Hey, preaching to the choir. I thought our Lady of the Perpetual Sea Breeze was the real deal until the Divine Miss J walked right through that door and right into my ass—which is where my heart is…physiologically. I could show you an x-ray.

Lorne ,'Time Bomb'


Natter 58: Let's call Venezuela!  

Off-topic discussion. Wanna talk about corsets, duct tape, or physics? This is the place. Detailed discussion of any current-season TV must be whitefonted.


Hil R. - Apr 12, 2008 5:57:23 pm PDT #1407 of 10001
Sometimes I think I might just move up to Vermont, open a bookstore or a vegan restaurant. Adam Schlesinger, z''l

I've seen, in the kids and juniors departments, some company selling a bunch of mismatched socks in coordinating colors. (In high school, I'd nearly always wear mismatched socks, but that was mostly because I could never find matching ones. Now, I pretty much only buy one kind of sock, so that solves that problem.)


Kat - Apr 12, 2008 6:02:58 pm PDT #1408 of 10001
"I keep to a strict diet of ill-advised enthusiasm and heartfelt regret." Leigh Bardugo

msbelle, I agree with Hil. Repeat until 50 stitches on the needle.

Kathy, GOOD LORD. I admire your restraint in not ripping the man a new asshole.

Entries drawn from a dataset:
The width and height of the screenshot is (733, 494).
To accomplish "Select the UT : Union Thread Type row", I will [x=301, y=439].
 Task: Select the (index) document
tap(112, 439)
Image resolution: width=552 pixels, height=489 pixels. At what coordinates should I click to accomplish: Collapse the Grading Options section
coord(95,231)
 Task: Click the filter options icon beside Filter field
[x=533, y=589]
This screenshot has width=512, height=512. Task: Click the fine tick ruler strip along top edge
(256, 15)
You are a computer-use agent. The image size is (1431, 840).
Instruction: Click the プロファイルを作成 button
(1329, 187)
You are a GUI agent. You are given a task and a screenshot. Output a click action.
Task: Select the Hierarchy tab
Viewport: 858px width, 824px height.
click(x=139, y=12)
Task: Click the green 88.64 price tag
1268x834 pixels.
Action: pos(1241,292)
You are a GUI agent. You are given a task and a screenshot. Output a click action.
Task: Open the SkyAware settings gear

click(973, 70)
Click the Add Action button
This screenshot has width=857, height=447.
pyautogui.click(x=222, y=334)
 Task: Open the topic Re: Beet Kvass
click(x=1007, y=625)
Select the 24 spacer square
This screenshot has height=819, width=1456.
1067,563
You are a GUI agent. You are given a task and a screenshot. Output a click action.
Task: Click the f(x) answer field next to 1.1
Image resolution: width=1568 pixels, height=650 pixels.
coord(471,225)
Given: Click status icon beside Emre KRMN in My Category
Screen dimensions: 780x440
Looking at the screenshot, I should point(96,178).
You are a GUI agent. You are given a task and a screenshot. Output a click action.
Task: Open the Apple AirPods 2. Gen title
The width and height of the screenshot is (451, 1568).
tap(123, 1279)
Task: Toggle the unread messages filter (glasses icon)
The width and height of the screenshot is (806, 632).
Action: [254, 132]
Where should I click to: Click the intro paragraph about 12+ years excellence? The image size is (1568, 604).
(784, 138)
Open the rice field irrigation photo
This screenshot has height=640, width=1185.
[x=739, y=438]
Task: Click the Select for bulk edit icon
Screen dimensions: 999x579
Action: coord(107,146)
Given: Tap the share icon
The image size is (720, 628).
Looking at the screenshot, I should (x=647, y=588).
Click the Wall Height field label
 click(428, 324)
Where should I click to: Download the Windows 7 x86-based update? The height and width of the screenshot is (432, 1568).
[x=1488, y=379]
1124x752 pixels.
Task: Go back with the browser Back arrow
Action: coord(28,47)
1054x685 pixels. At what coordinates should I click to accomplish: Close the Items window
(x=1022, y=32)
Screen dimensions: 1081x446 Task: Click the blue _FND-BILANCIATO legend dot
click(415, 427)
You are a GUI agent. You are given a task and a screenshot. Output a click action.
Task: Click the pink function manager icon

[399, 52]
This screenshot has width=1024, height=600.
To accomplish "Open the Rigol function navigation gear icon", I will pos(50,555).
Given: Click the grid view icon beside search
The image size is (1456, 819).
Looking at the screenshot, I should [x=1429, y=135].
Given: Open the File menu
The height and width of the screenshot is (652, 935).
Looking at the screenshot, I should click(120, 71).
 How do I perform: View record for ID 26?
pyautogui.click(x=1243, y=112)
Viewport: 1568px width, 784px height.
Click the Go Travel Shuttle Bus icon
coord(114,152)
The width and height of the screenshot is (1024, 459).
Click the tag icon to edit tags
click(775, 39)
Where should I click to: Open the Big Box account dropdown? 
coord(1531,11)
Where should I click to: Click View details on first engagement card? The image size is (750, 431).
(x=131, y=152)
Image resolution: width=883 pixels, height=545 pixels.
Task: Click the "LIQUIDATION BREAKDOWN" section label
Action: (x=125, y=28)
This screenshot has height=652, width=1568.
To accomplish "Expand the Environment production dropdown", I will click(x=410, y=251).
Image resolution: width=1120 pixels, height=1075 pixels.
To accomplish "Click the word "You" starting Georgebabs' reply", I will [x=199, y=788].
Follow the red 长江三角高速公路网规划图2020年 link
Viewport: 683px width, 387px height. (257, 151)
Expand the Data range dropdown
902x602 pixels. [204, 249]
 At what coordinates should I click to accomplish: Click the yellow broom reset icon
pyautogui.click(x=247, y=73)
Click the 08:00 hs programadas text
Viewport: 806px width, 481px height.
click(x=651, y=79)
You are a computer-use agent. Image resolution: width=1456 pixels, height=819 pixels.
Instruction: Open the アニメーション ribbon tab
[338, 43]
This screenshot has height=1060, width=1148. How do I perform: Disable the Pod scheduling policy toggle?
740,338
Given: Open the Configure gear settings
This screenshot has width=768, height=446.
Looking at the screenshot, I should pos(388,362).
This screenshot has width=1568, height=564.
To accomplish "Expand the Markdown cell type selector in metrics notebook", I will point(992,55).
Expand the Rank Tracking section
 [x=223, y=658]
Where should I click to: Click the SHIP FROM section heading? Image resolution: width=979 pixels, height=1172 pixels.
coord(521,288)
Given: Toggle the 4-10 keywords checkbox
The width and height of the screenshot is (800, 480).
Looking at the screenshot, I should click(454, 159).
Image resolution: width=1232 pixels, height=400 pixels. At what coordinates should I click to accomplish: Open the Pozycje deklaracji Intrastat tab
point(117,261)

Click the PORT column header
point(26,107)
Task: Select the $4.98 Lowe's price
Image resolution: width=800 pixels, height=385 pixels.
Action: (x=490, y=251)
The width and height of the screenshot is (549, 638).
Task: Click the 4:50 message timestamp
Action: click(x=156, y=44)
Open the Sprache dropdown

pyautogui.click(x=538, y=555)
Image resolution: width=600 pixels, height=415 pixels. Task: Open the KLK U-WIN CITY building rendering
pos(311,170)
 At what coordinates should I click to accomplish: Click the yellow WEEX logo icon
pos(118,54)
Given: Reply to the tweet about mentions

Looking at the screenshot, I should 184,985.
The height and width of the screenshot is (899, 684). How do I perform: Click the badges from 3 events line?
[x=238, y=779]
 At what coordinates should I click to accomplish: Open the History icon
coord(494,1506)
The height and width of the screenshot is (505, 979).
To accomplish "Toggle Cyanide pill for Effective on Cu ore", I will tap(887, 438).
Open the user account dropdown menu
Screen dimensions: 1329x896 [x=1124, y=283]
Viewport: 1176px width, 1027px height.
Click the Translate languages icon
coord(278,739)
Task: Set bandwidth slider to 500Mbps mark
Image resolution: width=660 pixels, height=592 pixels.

§ **WHAT YOU ARE ASKED TO DO**:
Copy the stretch of the forum thread from "Lorne ,'Time Bomb'" through "solves that problem.)", switching "Vermont" to "Maine".

§ **ANSWER SPACE**:
Lorne ,'Time Bomb'


Natter 58: Let's call Venezuela!  

Off-topic discussion. Wanna talk about corsets, duct tape, or physics? This is the place. Detailed discussion of any current-season TV must be whitefonted.


Hil R. - Apr 12, 2008 5:57:23 pm PDT #1407 of 10001
Sometimes I think I might just move up to Maine, open a bookstore or a vegan restaurant. Adam Schlesinger, z''l

I've seen, in the kids and juniors departments, some company selling a bunch of mismatched socks in coordinating colors. (In high school, I'd nearly always wear mismatched socks, but that was mostly because I could never find matching ones. Now, I pretty much only buy one kind of sock, so that solves that problem.)